> _Task requirements_:
Please return only the lines between the line with "The image size is (293, 165)." and the final line of the entries, both included, and exclude pictures.

■ ■ ■

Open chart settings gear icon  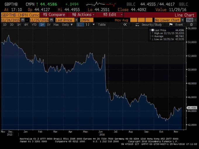point(191,25)
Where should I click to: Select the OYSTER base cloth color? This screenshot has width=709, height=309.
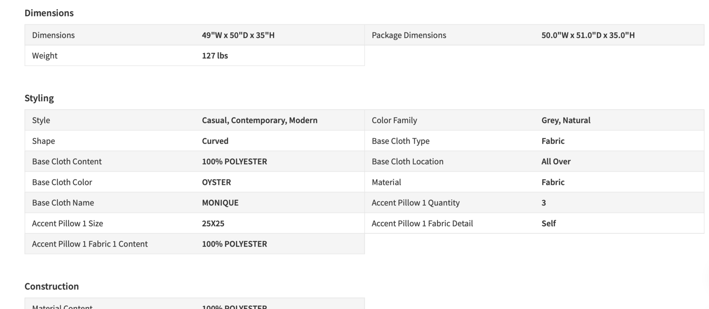tap(216, 182)
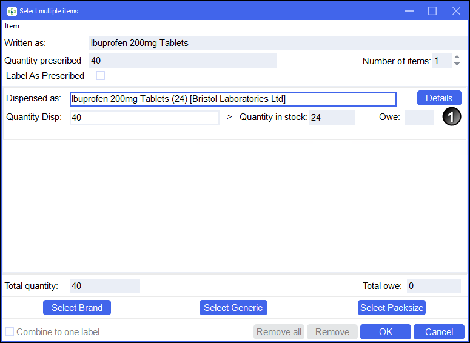The height and width of the screenshot is (343, 470).
Task: Click the app icon in title bar
Action: pyautogui.click(x=12, y=11)
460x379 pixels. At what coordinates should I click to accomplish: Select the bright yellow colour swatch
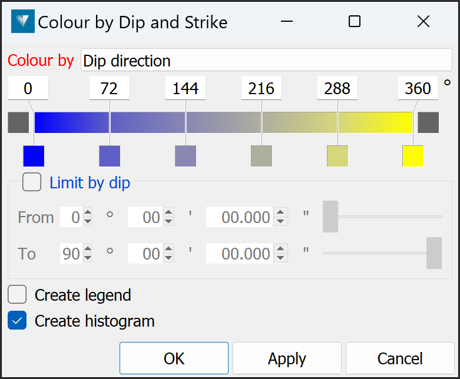pos(413,156)
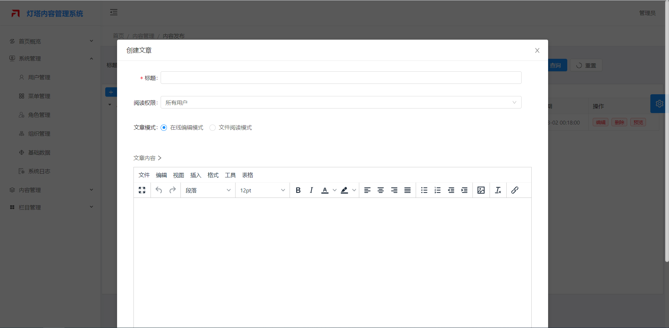The image size is (669, 328).
Task: Expand the 文章内容 section link
Action: tap(147, 158)
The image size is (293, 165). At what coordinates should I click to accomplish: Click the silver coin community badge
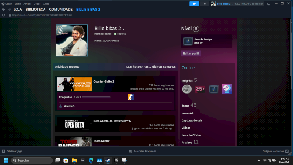click(x=187, y=89)
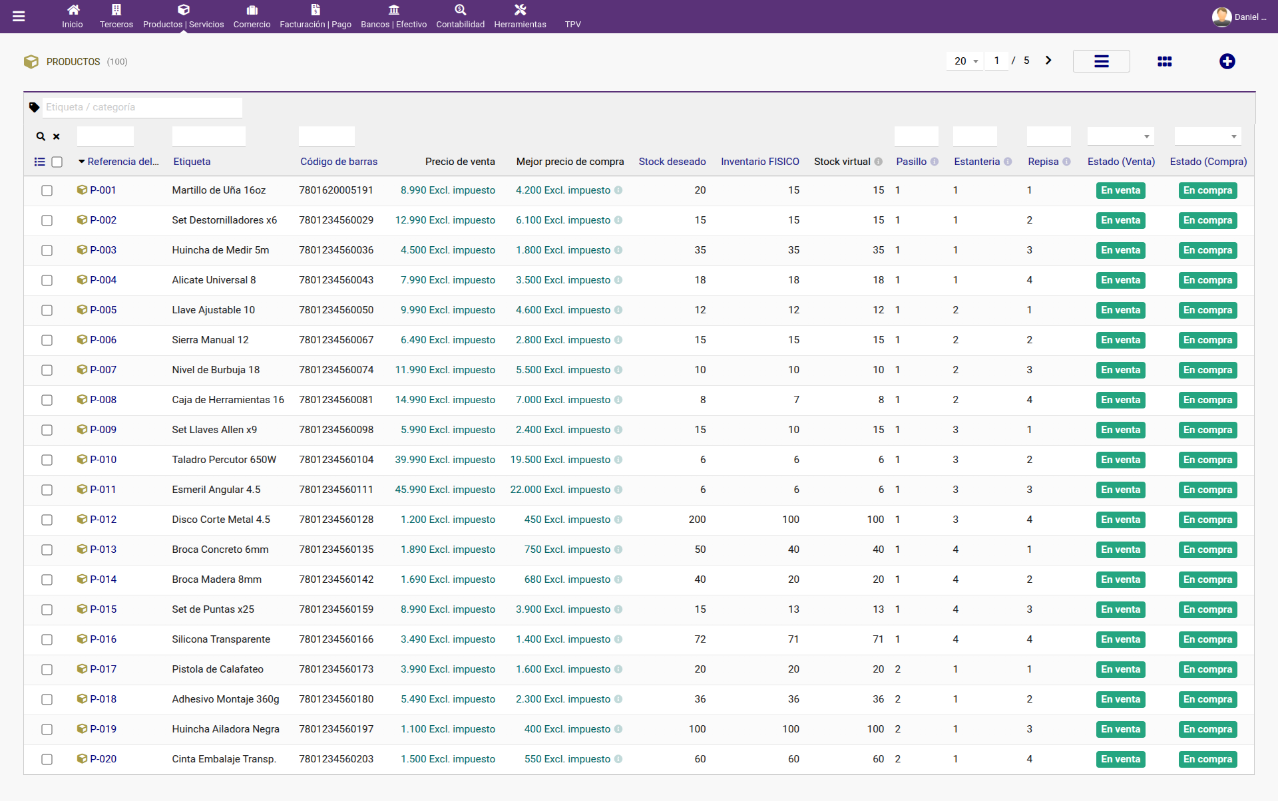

■ ■ ■

> _Written reply_:
The image size is (293, 165). At what coordinates should I click to accomplish: Click the silver coin community badge
click(x=187, y=89)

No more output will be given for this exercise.